Schmidt: Do you really want me to put an Ian Shrager rug in a room without climate control?
Nick: What? Ohhh, he was the guy in Star Wars… [disdainfully] medium talent.
Schmidt: God, I’ve fallen. I’m almost below you now, Nick. Fellow passengers, stuck in the caboose of life.
Nick: You think I’m in the caboose of life?
Schmidt: You love it in the caboose, but not me. It hurts. It’s actually quite jarring.
Winston [singing]: Nick loves it in the caboooose…
Nick: I don’t want it in the caboose.
Winston [singing]: …yes, he does!
Nick: What you’re doing is illegal. You can’t say this is a store.
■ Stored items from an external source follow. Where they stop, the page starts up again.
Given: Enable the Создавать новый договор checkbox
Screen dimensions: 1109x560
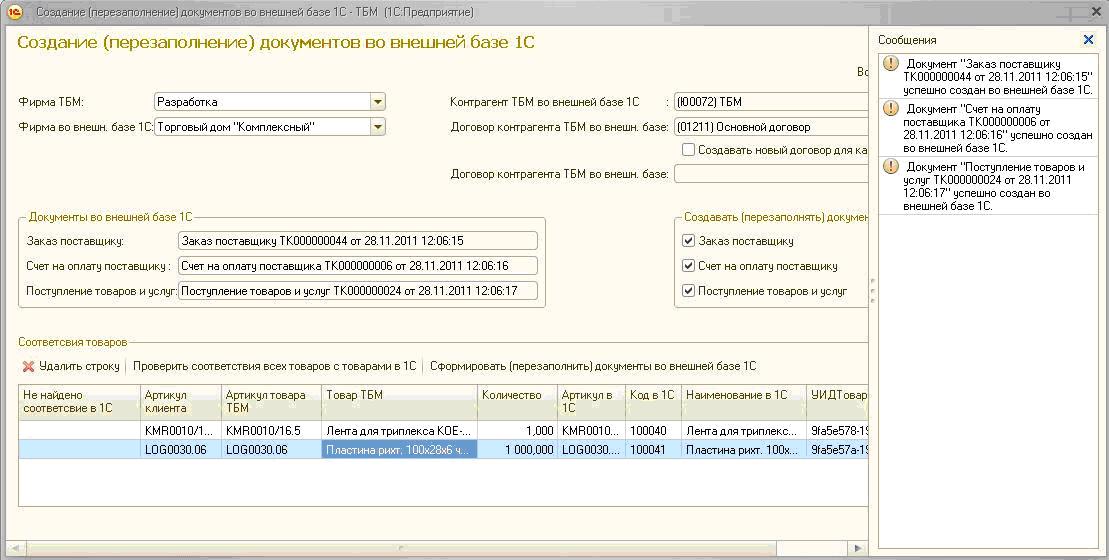Looking at the screenshot, I should coord(688,149).
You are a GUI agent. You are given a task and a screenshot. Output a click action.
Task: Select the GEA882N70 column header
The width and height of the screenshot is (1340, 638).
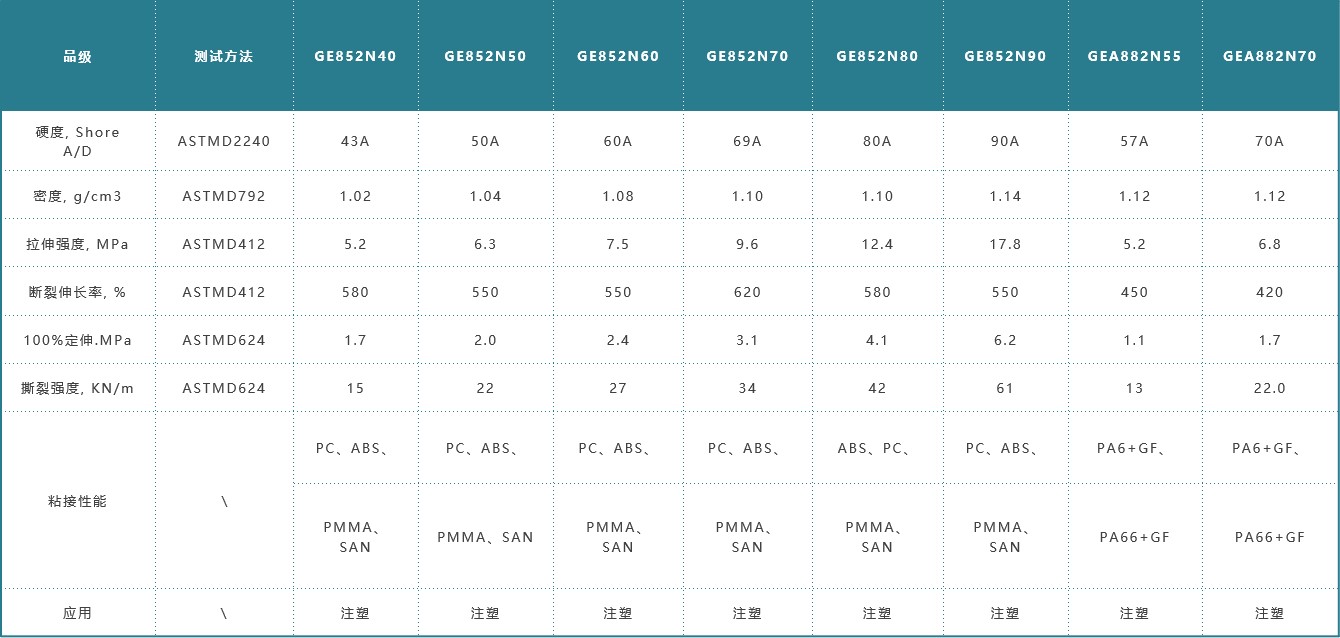[1269, 56]
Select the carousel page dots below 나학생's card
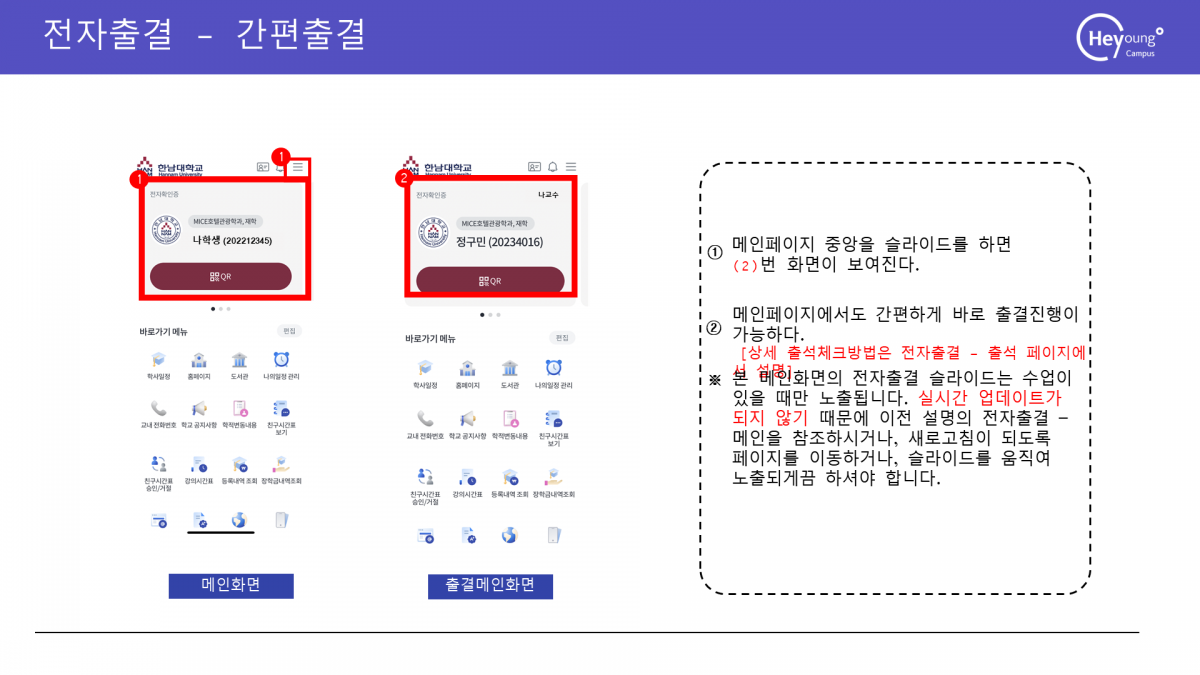Screen dimensions: 1200x675 pos(221,309)
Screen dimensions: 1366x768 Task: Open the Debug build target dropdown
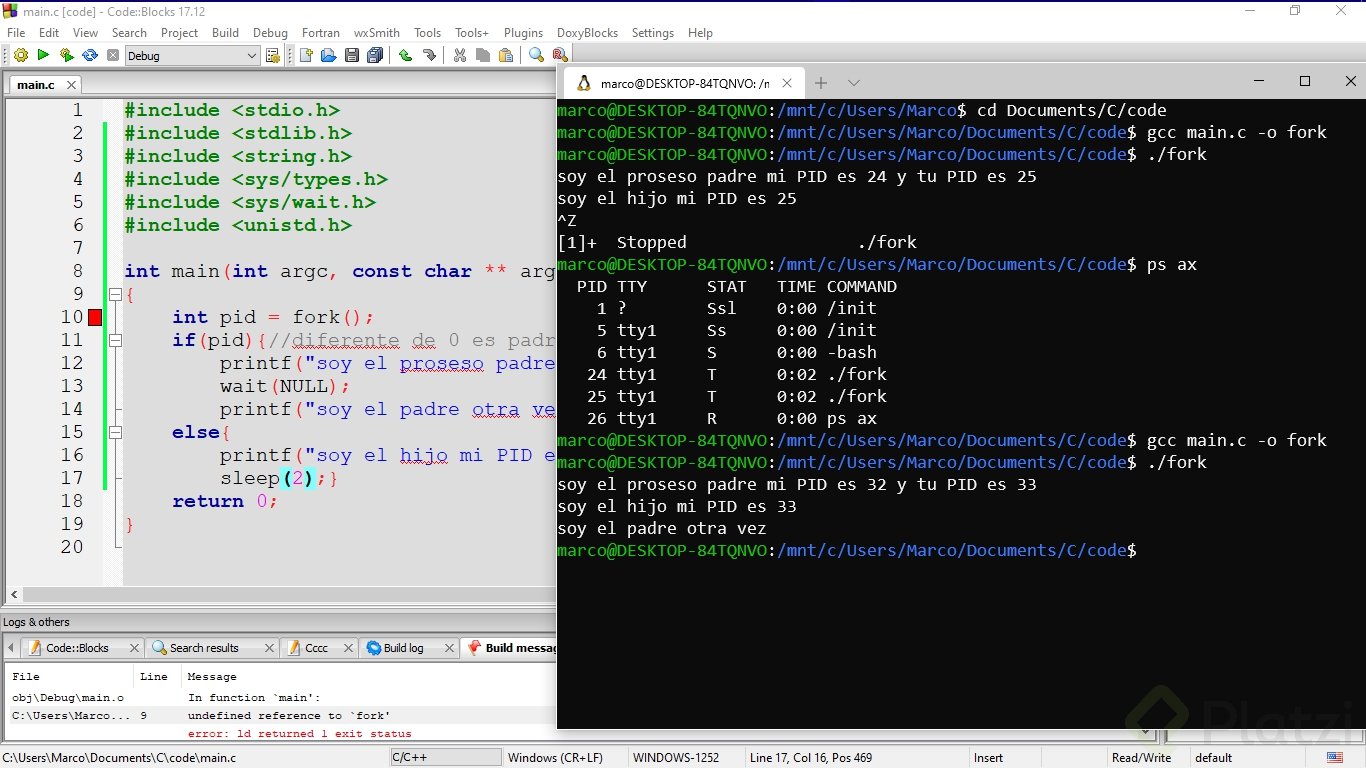pos(252,56)
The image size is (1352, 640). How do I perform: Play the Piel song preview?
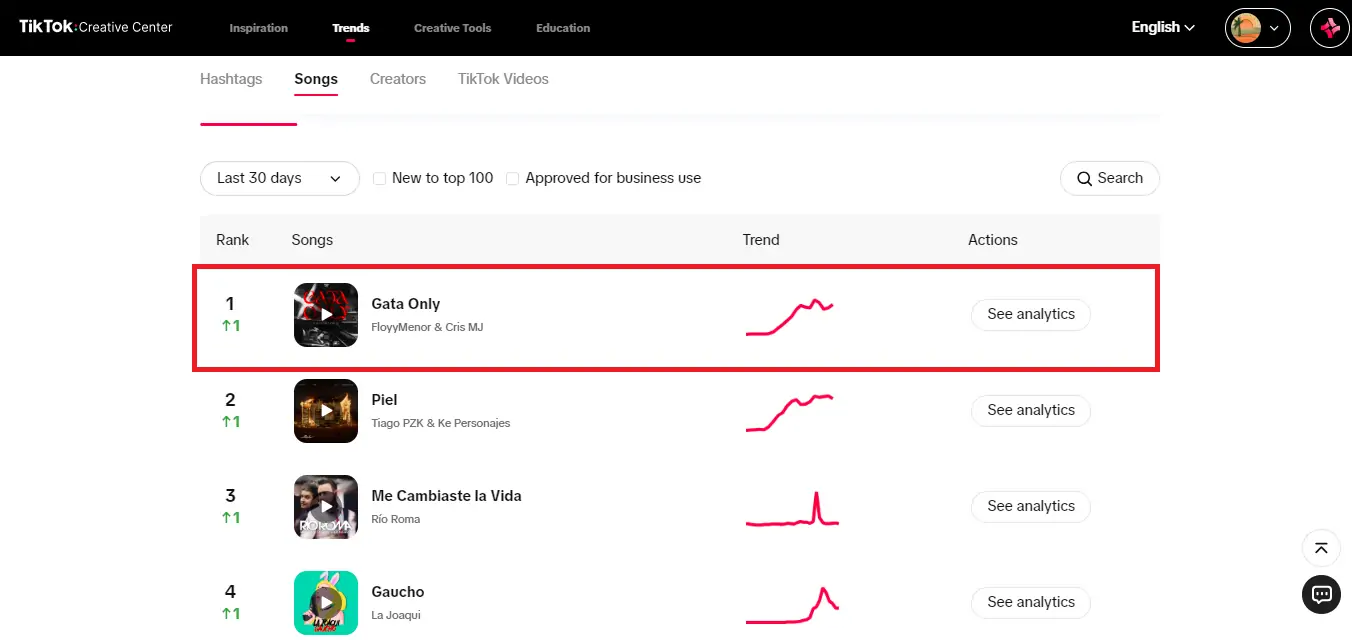(x=326, y=411)
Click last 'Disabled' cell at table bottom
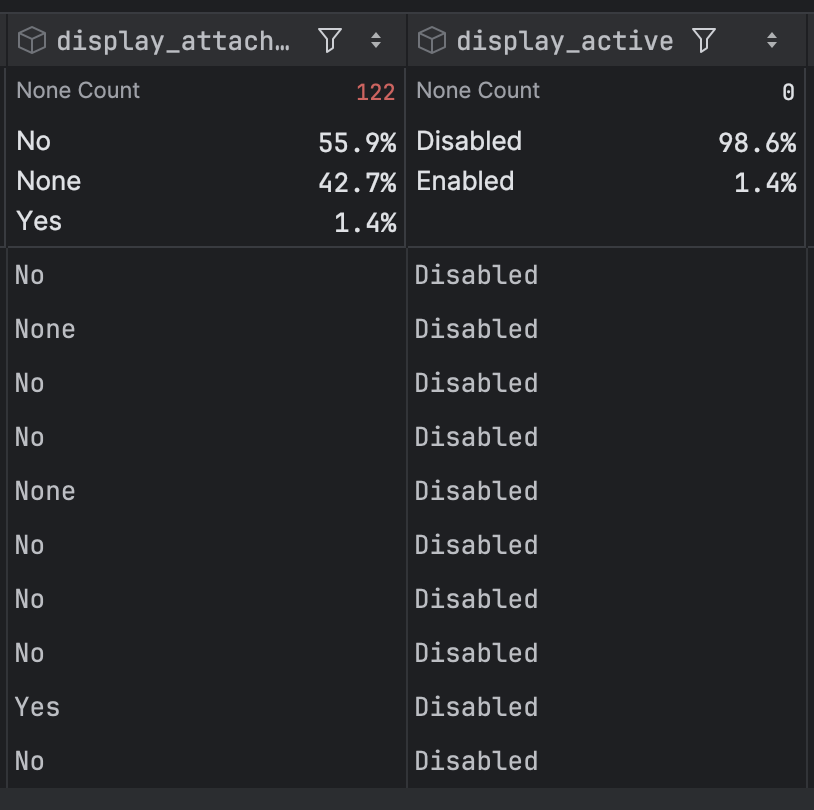Viewport: 814px width, 810px height. click(606, 761)

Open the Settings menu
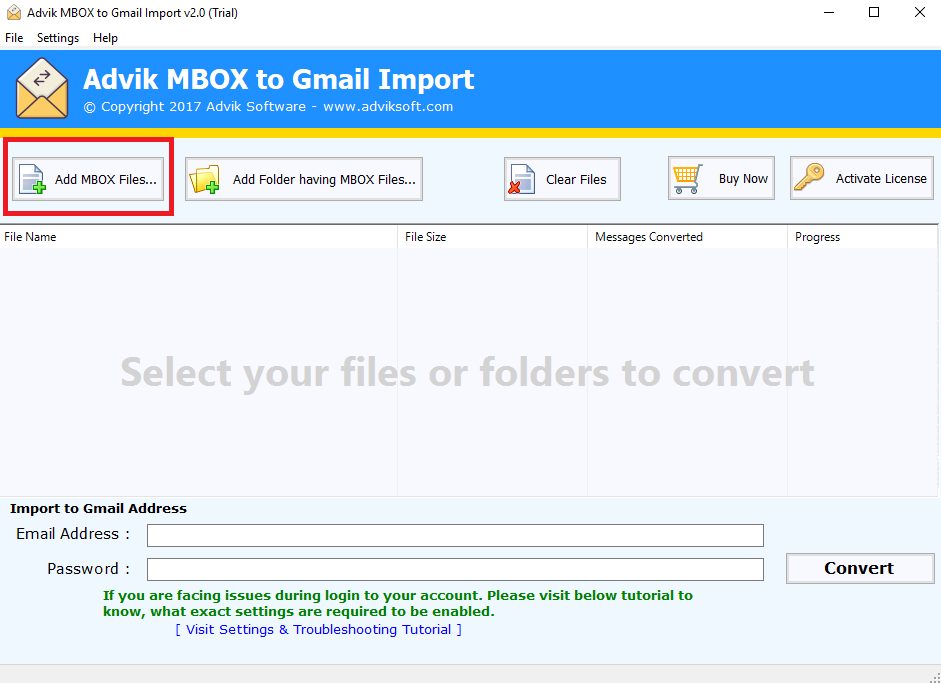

Schmidt: I’m not taking advice from you. You pronounce the “g” in lasagna.
Nick [confused]: La-zag-na. [Decides it sounds right.]
Schmidt: This is an outrage! I’ve been all over, and I can’t afford anybody. This is unbelievable. Access to premium legal counsel should be every Jew’s birthright.
Winston [with trial-ready gravitas]: And the jury will see that there is no justice for the Hebrew man — not in these so-called United States.
Nick: What is that that you’re doing?
Winston: I can’t get enough of this legal drama. Check this out — favorite author, Grisham; favorite TV show, Judging Amy; favorite color, courtroom brown. [Epiphany!] Courtroom Brown… damn, I wish that was my nickname.
Nick: Did you just make that up? Because it was perfect, man.